A generic white guy staring at a clipboard shut the door behind him and said my name dispassionately.
He looked up, smiled with his mouth only. He told me the types of calculations — similar to those made by insurance risk assessors — his team had made to ensure my passing had the least impact on those around me. He detailed exactly how my death would appear to the outside world, where it would be faked, the number of actors involved and the emotional training they had undertaken, why the method would upset almost no-one, what chemicals he would inject into my bloodstream and how long that would take. He handed me a white gown and left the room.
In another version an elderly man with an orthopedic tread lead me down a dark hallway lined with watercolour landscapes muttering about the rain that was forecast that afternoon. I got the sense this place was an institution. I considered how dated the decor was then reflected, morbidly, on its irrelevance. He pushed a piece of paper into my hand that was blank save for the date and signature space left at the bottom. I filled it in and handed it back with a crumpled cheque for all that was left in my bank account. In a sing-song manner with the rushed confidence of someone who had said it hundreds of times before he recited a sort of terms and conditions of which I only caught bits: “body which will be untraceable”, “loved ones briefly consoled”, “cause unknown” and the monologue faded until I saw him check his pocket watch as my eyes closed forever.
The smell of a forced smile; lavender maybe, met my nostrils as the door of 216 Devonshire Street tinkled shut behind me. A tanned, blonde woman with friendship anklets piled above her bare feet padded towards a shelf of oils where she picked one. Yin yangs and Om symbols dotted the room, feathers and crystals strung on pieces of leather hung from the ceiling. Bianca — said the badge pinned to her Aztec printed top- dotted some oil on my wrists and smiled maniacally.
“Namaste,” she said as she brought her hands together in prayer and up towards the bindi stamped on her forehead. I could not bring myself to say it back but I answered a series of awkward questions about my food preferences so she could determine my “signature scent”. The operation seemed itinerant, like a pop-up on a six-month lease. In this version I was cremated and stored in an urn perfumed with sandalwood.
I felt calm only when daydreaming about The Dying Service. It made me feel like someone was going to end the anxiety and the depression.
Some time not long after this I took too many sleeping pills and caught a cab to the emergency department. I wasn’t trying to die, I wanted to sleep for a long weekend. Lying in the hospital bed I could hear my heartbeat slowing and I was convinced the blood might not reach my fingertips. The next night I went home and closed my eyes and thought of 216 Devonshire Street but I felt anything but comforted.
I asked for help.
I didn’t tell the whole story to one person. I handed a little bit of heavy to each of my loved ones and hoped that together they could share the load. I told my sister I was bulimic. I told my father I was depressed. I told my friends I hated myself. I told a work colleague I hadn’t been sleeping.

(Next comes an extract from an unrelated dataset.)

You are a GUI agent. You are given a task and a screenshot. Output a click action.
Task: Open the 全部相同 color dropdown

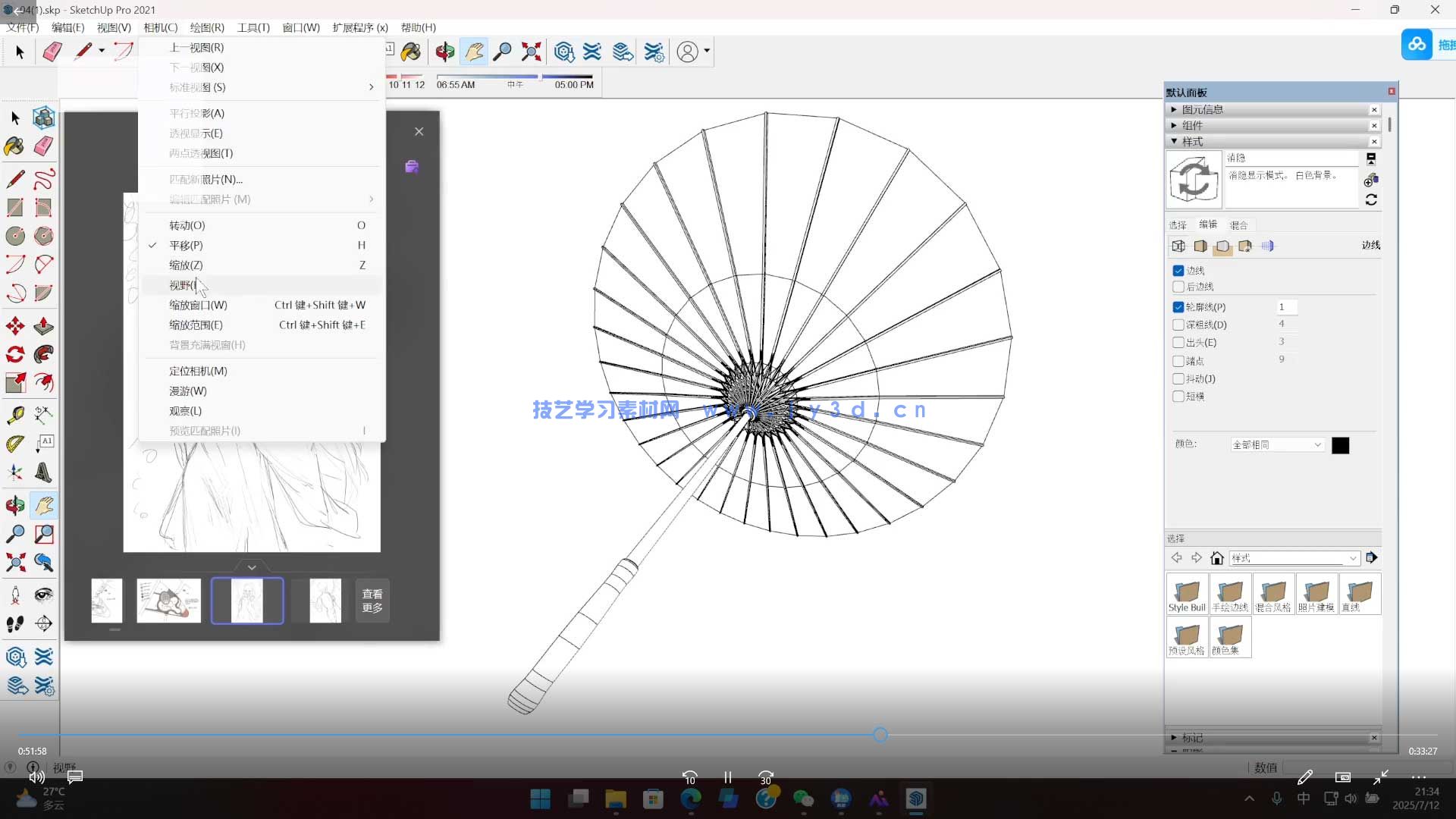pos(1277,445)
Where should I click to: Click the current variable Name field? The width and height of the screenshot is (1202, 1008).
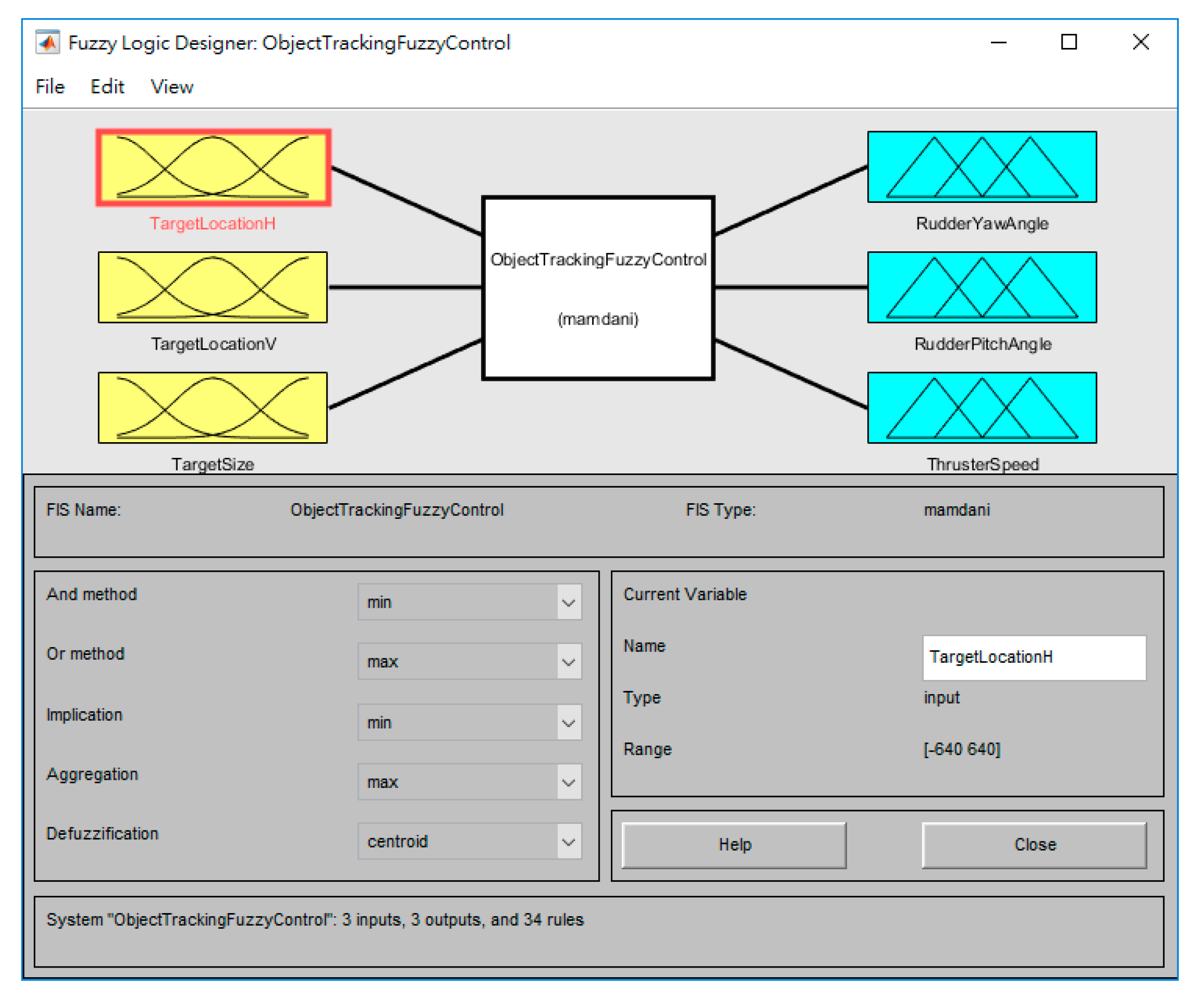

I found a psychiatrist I could trust. I told him I wanted to die more than anything but I wanted to want to live even more.
People need to talk about suicide and anxiety and depression because if I had any other chronic illness I’d have taken a bloody sick day. I would never have worried about being thought of as incompetent, hysterical, dramatic, a diva,weak.
When I went on medication I was told by someone I respect to take it before I go to work because it could ruin my chances of ever getting promoted. “Pretend you have a physio appointment every Wednesday morning instead,” he said.
I want people to understand that the right professional help you need might take a while to find. That mental illness can be managed. I don’t want to live to spare anyone sadness, I want to live to bring them joy. I figured out what was killing me and I’m slowly killing it, but I still need love and support from others to do it and you might know someone else who does too.